This article is about the use of carbon offsets and carbon credits for countries, corporations, and, in some cases, individuals. For more information on carbon credits for individuals, see personal carbon trading.
Carbon offsetting is a carbon trading mechanism that enables entities to compensate for offset greenhouse gas emissions by investing in projects that reduce, avoid, or remove emissions elsewhere. When an entity invests in a carbon offsetting program, it receives carbon credit or offset credit, which account for the net climate benefits that one entity brings to another. After certification by a government or independent certification body, credits can be traded between entities. One carbon credit represents a reduction, avoidance or removal of one metric tonne of carbon dioxide or its carbon dioxide-equivalent (CO2e).
Carbon offset and credit programs provide a mechanism for countries to meet their Nationally Determined Contributions (NDC) commitments to achieve the goals of the Paris Agreement.[7]Article 6 of the Paris Agreement includes three mechanisms for "voluntary cooperation" between countries towards climate goals, including carbon markets. Article 6.2 enabled countries to directly trade carbon credits and units of renewable power with each other. Article 6.4 established a new international carbon market allowing countries or companies to use carbon credits generated in other countries to help meet their climate targets.
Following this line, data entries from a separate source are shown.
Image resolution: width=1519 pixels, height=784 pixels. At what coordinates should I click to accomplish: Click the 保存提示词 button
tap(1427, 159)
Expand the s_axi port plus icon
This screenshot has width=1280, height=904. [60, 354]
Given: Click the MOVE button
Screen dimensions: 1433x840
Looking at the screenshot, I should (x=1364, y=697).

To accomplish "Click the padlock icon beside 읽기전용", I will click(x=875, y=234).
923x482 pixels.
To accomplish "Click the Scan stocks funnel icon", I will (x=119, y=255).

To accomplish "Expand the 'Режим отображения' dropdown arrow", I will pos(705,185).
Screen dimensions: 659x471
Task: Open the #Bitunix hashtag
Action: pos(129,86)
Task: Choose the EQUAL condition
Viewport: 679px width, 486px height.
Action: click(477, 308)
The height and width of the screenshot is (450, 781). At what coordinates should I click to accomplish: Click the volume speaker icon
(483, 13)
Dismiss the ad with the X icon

Carbon offset and credit programs are coming under increased scrutiny because their claimed emissions reductions may be inflated compared to the actual reductions achieved.[8][9][10] To be credible, the reduction in emissions must meet three criteria: they must last indefinitely, be additional to emission reductions that were going to happen anyway, and must be measured, monitored and verified by independent third parties to ensure that the amount of reduction promised has in fact been attained.[11][12]